- _WORK ORDER_:
Line by line, retype the data exactly as it is given.

- _MATERIAL PROVIDED_:

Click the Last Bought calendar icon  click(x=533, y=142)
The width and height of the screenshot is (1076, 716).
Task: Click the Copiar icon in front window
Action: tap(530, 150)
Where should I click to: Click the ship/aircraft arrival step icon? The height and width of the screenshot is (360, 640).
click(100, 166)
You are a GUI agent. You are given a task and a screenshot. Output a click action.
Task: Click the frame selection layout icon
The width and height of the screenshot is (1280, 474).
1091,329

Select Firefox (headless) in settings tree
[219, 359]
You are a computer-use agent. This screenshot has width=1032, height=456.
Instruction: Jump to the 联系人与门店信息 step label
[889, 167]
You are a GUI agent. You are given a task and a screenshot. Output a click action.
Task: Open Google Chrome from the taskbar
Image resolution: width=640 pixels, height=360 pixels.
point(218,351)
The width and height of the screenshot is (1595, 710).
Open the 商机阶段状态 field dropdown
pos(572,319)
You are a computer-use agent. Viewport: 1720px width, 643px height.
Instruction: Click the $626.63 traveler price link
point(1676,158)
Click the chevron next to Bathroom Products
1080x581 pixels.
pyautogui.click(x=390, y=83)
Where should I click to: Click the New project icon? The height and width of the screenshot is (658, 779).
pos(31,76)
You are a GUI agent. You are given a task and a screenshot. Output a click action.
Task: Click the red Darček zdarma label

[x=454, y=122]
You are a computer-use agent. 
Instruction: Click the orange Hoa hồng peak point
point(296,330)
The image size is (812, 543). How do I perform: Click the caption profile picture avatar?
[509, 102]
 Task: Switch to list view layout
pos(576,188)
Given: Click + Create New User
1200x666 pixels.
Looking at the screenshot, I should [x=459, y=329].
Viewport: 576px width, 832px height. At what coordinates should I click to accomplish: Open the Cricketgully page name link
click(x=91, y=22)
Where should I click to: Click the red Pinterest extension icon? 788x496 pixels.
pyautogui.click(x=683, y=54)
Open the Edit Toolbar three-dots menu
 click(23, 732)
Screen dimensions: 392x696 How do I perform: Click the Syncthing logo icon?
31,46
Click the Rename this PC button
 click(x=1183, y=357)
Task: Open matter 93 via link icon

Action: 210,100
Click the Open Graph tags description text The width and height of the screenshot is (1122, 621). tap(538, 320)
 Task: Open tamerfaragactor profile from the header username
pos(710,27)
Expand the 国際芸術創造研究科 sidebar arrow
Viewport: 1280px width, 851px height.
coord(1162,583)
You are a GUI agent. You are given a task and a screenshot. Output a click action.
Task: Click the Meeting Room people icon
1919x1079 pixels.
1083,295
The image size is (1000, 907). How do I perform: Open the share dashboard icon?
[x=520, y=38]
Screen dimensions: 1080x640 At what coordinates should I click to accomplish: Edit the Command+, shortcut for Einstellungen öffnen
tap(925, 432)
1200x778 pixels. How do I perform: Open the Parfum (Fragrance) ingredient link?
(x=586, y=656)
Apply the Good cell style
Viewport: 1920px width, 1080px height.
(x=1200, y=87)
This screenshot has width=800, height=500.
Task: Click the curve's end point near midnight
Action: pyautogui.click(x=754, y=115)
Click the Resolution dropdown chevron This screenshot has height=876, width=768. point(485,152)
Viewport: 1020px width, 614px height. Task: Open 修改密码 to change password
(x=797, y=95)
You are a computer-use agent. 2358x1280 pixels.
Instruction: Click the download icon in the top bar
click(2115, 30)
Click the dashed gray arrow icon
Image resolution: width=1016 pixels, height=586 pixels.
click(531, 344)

- _WRITTEN RESPONSE_:
Click the Last Bought calendar icon  click(x=533, y=142)
The width and height of the screenshot is (1076, 716).
Task: Click the Copiar icon in front window
Action: tap(530, 150)
Where should I click to: Click the ship/aircraft arrival step icon? The height and width of the screenshot is (360, 640).
click(100, 166)
You are a GUI agent. You are given a task and a screenshot. Output a click action.
Task: Click the frame selection layout icon
The width and height of the screenshot is (1280, 474).
1091,329

Select Firefox (headless) in settings tree
[219, 359]
You are a computer-use agent. This screenshot has width=1032, height=456.
Instruction: Jump to the 联系人与门店信息 step label
[889, 167]
You are a GUI agent. You are given a task and a screenshot. Output a click action.
Task: Open Google Chrome from the taskbar
Image resolution: width=640 pixels, height=360 pixels.
point(218,351)
The width and height of the screenshot is (1595, 710).
Open the 商机阶段状态 field dropdown
pos(572,319)
You are a computer-use agent. Viewport: 1720px width, 643px height.
Instruction: Click the $626.63 traveler price link
point(1676,158)
Click the chevron next to Bathroom Products
1080x581 pixels.
pyautogui.click(x=390, y=83)
Where should I click to: Click the New project icon? The height and width of the screenshot is (658, 779).
pos(31,76)
You are a GUI agent. You are given a task and a screenshot. Output a click action.
Task: Click the red Darček zdarma label

[x=454, y=122]
You are a computer-use agent. 
Instruction: Click the orange Hoa hồng peak point
point(296,330)
The image size is (812, 543). How do I perform: Click the caption profile picture avatar?
[509, 102]
 Task: Switch to list view layout
pos(576,188)
Given: Click + Create New User
1200x666 pixels.
Looking at the screenshot, I should [x=459, y=329].
Viewport: 576px width, 832px height. At what coordinates should I click to accomplish: Open the Cricketgully page name link
click(x=91, y=22)
Where should I click to: Click the red Pinterest extension icon? 788x496 pixels.
pyautogui.click(x=683, y=54)
Open the Edit Toolbar three-dots menu
 click(23, 732)
Screen dimensions: 392x696 How do I perform: Click the Syncthing logo icon?
31,46
Click the Rename this PC button
 click(x=1183, y=357)
Task: Open matter 93 via link icon

Action: 210,100
Click the Open Graph tags description text The width and height of the screenshot is (1122, 621). tap(538, 320)
 Task: Open tamerfaragactor profile from the header username
pos(710,27)
Expand the 国際芸術創造研究科 sidebar arrow
Viewport: 1280px width, 851px height.
coord(1162,583)
You are a GUI agent. You are given a task and a screenshot. Output a click action.
Task: Click the Meeting Room people icon
1919x1079 pixels.
1083,295
The image size is (1000, 907). How do I perform: Open the share dashboard icon?
[x=520, y=38]
Screen dimensions: 1080x640 At what coordinates should I click to accomplish: Edit the Command+, shortcut for Einstellungen öffnen
tap(925, 432)
1200x778 pixels. How do I perform: Open the Parfum (Fragrance) ingredient link?
(x=586, y=656)
Apply the Good cell style
Viewport: 1920px width, 1080px height.
(x=1200, y=87)
This screenshot has width=800, height=500.
Task: Click the curve's end point near midnight
Action: pyautogui.click(x=754, y=115)
Click the Resolution dropdown chevron This screenshot has height=876, width=768. point(485,152)
Viewport: 1020px width, 614px height. Task: Open 修改密码 to change password
(x=797, y=95)
You are a computer-use agent. 2358x1280 pixels.
Instruction: Click the download icon in the top bar
click(2115, 30)
Click the dashed gray arrow icon
Image resolution: width=1016 pixels, height=586 pixels.
click(531, 344)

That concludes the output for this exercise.